(Entries giving item positions)
--- Begin ---
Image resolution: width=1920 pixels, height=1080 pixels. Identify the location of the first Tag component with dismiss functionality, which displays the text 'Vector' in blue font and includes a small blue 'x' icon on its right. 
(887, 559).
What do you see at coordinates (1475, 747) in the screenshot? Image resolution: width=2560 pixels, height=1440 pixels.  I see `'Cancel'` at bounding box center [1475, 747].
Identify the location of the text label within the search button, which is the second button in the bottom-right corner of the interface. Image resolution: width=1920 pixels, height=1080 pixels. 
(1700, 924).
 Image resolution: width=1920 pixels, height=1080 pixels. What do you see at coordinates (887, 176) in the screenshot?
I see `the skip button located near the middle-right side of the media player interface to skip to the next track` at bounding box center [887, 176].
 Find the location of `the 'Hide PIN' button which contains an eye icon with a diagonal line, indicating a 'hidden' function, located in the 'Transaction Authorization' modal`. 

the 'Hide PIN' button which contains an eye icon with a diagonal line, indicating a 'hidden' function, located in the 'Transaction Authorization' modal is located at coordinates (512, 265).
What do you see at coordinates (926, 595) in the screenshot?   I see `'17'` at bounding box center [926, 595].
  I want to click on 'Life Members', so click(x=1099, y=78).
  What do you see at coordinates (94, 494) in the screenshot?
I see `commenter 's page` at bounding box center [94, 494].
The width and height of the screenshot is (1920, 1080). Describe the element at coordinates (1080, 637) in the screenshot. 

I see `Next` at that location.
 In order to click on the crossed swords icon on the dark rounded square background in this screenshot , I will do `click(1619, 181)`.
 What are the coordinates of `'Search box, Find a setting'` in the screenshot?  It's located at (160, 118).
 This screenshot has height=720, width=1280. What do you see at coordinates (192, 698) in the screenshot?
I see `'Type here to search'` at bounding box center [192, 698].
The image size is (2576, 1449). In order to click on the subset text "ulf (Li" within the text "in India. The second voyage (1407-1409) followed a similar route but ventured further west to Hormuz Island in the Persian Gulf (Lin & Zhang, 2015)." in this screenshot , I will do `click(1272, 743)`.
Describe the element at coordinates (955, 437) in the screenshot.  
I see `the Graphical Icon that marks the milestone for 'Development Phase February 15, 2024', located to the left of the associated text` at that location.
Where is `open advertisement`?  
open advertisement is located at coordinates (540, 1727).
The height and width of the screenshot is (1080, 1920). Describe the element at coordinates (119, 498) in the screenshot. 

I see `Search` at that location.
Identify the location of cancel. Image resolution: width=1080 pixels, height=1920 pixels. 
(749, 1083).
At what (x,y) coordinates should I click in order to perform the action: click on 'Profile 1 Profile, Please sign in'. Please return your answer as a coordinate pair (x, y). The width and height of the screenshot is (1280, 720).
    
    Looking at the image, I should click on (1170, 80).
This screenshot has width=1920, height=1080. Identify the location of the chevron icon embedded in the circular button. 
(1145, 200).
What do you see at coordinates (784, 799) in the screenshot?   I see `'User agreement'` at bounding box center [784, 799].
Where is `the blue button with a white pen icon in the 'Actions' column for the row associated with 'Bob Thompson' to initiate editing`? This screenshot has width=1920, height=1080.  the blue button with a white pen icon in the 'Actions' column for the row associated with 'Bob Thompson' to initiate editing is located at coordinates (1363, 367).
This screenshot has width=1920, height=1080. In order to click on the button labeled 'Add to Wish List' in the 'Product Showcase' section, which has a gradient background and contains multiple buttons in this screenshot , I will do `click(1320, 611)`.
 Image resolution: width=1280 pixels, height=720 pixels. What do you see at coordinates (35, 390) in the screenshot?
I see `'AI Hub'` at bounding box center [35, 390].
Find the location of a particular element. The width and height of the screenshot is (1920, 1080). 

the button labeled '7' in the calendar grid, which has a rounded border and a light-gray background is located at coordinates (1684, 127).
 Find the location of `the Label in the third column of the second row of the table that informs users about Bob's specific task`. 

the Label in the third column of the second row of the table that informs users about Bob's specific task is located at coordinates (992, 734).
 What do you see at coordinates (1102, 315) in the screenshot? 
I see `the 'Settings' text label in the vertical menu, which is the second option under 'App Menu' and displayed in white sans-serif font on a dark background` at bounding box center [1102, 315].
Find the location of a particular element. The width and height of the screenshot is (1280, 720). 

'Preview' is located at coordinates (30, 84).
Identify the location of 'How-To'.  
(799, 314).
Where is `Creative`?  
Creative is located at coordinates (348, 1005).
--- End ---
### TASK REQUIREMENTS
Please write out all of the entries again, swapping "Identify the location of" for "Determine the location of" and leaving everything else as it is.

### ANSWER IN FULL
Image resolution: width=1920 pixels, height=1080 pixels. Determine the location of the first Tag component with dismiss functionality, which displays the text 'Vector' in blue font and includes a small blue 'x' icon on its right. 
(887, 559).
What do you see at coordinates (1475, 747) in the screenshot? Image resolution: width=2560 pixels, height=1440 pixels.  I see `'Cancel'` at bounding box center [1475, 747].
Determine the location of the text label within the search button, which is the second button in the bottom-right corner of the interface. Image resolution: width=1920 pixels, height=1080 pixels. 
(1700, 924).
 Image resolution: width=1920 pixels, height=1080 pixels. What do you see at coordinates (887, 176) in the screenshot?
I see `the skip button located near the middle-right side of the media player interface to skip to the next track` at bounding box center [887, 176].
 Find the location of `the 'Hide PIN' button which contains an eye icon with a diagonal line, indicating a 'hidden' function, located in the 'Transaction Authorization' modal`. 

the 'Hide PIN' button which contains an eye icon with a diagonal line, indicating a 'hidden' function, located in the 'Transaction Authorization' modal is located at coordinates (512, 265).
What do you see at coordinates (926, 595) in the screenshot?   I see `'17'` at bounding box center [926, 595].
  I want to click on 'Life Members', so click(x=1099, y=78).
  What do you see at coordinates (94, 494) in the screenshot?
I see `commenter 's page` at bounding box center [94, 494].
The width and height of the screenshot is (1920, 1080). Describe the element at coordinates (1080, 637) in the screenshot. 

I see `Next` at that location.
 In order to click on the crossed swords icon on the dark rounded square background in this screenshot , I will do `click(1619, 181)`.
 What are the coordinates of `'Search box, Find a setting'` in the screenshot?  It's located at (160, 118).
 This screenshot has height=720, width=1280. What do you see at coordinates (192, 698) in the screenshot?
I see `'Type here to search'` at bounding box center [192, 698].
The image size is (2576, 1449). In order to click on the subset text "ulf (Li" within the text "in India. The second voyage (1407-1409) followed a similar route but ventured further west to Hormuz Island in the Persian Gulf (Lin & Zhang, 2015)." in this screenshot , I will do `click(1272, 743)`.
Describe the element at coordinates (955, 437) in the screenshot.  
I see `the Graphical Icon that marks the milestone for 'Development Phase February 15, 2024', located to the left of the associated text` at that location.
Where is `open advertisement`?  
open advertisement is located at coordinates (540, 1727).
The height and width of the screenshot is (1080, 1920). Describe the element at coordinates (119, 498) in the screenshot. 

I see `Search` at that location.
Determine the location of cancel. Image resolution: width=1080 pixels, height=1920 pixels. 
(749, 1083).
At what (x,y) coordinates should I click in order to perform the action: click on 'Profile 1 Profile, Please sign in'. Please return your answer as a coordinate pair (x, y). The width and height of the screenshot is (1280, 720).
    
    Looking at the image, I should click on (1170, 80).
This screenshot has width=1920, height=1080. Determine the location of the chevron icon embedded in the circular button. 
(1145, 200).
What do you see at coordinates (784, 799) in the screenshot?   I see `'User agreement'` at bounding box center [784, 799].
Where is `the blue button with a white pen icon in the 'Actions' column for the row associated with 'Bob Thompson' to initiate editing`? This screenshot has width=1920, height=1080.  the blue button with a white pen icon in the 'Actions' column for the row associated with 'Bob Thompson' to initiate editing is located at coordinates (1363, 367).
This screenshot has width=1920, height=1080. In order to click on the button labeled 'Add to Wish List' in the 'Product Showcase' section, which has a gradient background and contains multiple buttons in this screenshot , I will do `click(1320, 611)`.
 Image resolution: width=1280 pixels, height=720 pixels. What do you see at coordinates (35, 390) in the screenshot?
I see `'AI Hub'` at bounding box center [35, 390].
Find the location of a particular element. The width and height of the screenshot is (1920, 1080). 

the button labeled '7' in the calendar grid, which has a rounded border and a light-gray background is located at coordinates (1684, 127).
 Find the location of `the Label in the third column of the second row of the table that informs users about Bob's specific task`. 

the Label in the third column of the second row of the table that informs users about Bob's specific task is located at coordinates (992, 734).
 What do you see at coordinates (1102, 315) in the screenshot? 
I see `the 'Settings' text label in the vertical menu, which is the second option under 'App Menu' and displayed in white sans-serif font on a dark background` at bounding box center [1102, 315].
Find the location of a particular element. The width and height of the screenshot is (1280, 720). 

'Preview' is located at coordinates (30, 84).
Determine the location of 'How-To'.  
(799, 314).
Where is `Creative`?  
Creative is located at coordinates (348, 1005).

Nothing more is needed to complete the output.